__WHAT THE TASK REQUIRES__
Repeat the items below with "Identify the location of" swapped for "Give the position of" wherever it occurs, leaving everything else as it is.

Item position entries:
^^^^^^^^^^^^^^^^

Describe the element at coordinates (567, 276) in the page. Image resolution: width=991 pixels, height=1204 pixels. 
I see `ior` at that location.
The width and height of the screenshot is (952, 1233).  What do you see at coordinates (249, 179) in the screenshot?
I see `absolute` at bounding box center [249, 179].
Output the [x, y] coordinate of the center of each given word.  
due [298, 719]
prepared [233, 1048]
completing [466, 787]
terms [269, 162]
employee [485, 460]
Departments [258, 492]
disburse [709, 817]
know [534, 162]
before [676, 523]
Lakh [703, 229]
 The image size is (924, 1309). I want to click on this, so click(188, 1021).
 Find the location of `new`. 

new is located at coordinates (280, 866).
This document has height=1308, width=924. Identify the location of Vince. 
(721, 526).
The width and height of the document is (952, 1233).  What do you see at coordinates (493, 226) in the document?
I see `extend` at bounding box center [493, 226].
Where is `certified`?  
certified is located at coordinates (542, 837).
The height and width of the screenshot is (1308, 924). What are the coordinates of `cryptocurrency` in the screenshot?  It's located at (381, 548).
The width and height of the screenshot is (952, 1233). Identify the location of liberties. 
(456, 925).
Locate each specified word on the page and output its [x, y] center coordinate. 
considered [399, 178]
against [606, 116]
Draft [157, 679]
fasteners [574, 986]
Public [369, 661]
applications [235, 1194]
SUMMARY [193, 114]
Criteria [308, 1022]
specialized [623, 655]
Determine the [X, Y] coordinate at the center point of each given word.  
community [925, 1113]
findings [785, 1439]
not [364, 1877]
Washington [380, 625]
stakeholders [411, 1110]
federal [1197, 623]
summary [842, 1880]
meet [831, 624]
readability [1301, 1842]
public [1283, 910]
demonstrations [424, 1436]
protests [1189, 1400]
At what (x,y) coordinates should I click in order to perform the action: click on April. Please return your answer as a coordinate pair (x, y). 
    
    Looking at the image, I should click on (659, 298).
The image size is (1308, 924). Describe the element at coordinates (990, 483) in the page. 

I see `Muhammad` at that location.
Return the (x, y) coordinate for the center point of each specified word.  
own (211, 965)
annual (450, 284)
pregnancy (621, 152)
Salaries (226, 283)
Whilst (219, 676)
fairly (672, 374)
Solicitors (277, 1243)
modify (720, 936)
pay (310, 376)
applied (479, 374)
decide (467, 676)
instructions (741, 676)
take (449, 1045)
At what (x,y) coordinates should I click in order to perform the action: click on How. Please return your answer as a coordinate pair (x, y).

^^^^^^^^^^^^^^^^

__SOLUTION TO THE EXERCISE__
Describe the element at coordinates (567, 276) in the page. Image resolution: width=991 pixels, height=1204 pixels. 
I see `ior` at that location.
The width and height of the screenshot is (952, 1233).  What do you see at coordinates (249, 179) in the screenshot?
I see `absolute` at bounding box center [249, 179].
Output the [x, y] coordinate of the center of each given word.  
due [298, 719]
prepared [233, 1048]
completing [466, 787]
terms [269, 162]
employee [485, 460]
Departments [258, 492]
disburse [709, 817]
know [534, 162]
before [676, 523]
Lakh [703, 229]
 The image size is (924, 1309). I want to click on this, so click(188, 1021).
 Find the location of `new`. 

new is located at coordinates (280, 866).
This document has height=1308, width=924. Give the position of Vince. 
(721, 526).
The width and height of the document is (952, 1233).  What do you see at coordinates (493, 226) in the document?
I see `extend` at bounding box center [493, 226].
Where is `certified`?  
certified is located at coordinates (542, 837).
The height and width of the screenshot is (1308, 924). What are the coordinates of `cryptocurrency` in the screenshot?  It's located at (381, 548).
The width and height of the screenshot is (952, 1233). Give the position of liberties. 
(456, 925).
Locate each specified word on the page and output its [x, y] center coordinate. 
considered [399, 178]
against [606, 116]
Draft [157, 679]
fasteners [574, 986]
Public [369, 661]
applications [235, 1194]
SUMMARY [193, 114]
Criteria [308, 1022]
specialized [623, 655]
Determine the [X, Y] coordinate at the center point of each given word.  
community [925, 1113]
findings [785, 1439]
not [364, 1877]
Washington [380, 625]
stakeholders [411, 1110]
federal [1197, 623]
summary [842, 1880]
meet [831, 624]
readability [1301, 1842]
public [1283, 910]
demonstrations [424, 1436]
protests [1189, 1400]
At what (x,y) coordinates should I click in order to perform the action: click on April. Please return your answer as a coordinate pair (x, y). 
    
    Looking at the image, I should click on (659, 298).
The image size is (1308, 924). Describe the element at coordinates (990, 483) in the page. 

I see `Muhammad` at that location.
Return the (x, y) coordinate for the center point of each specified word.  
own (211, 965)
annual (450, 284)
pregnancy (621, 152)
Salaries (226, 283)
Whilst (219, 676)
fairly (672, 374)
Solicitors (277, 1243)
modify (720, 936)
pay (310, 376)
applied (479, 374)
decide (467, 676)
instructions (741, 676)
take (449, 1045)
At what (x,y) coordinates should I click in order to perform the action: click on How. Please return your answer as a coordinate pair (x, y).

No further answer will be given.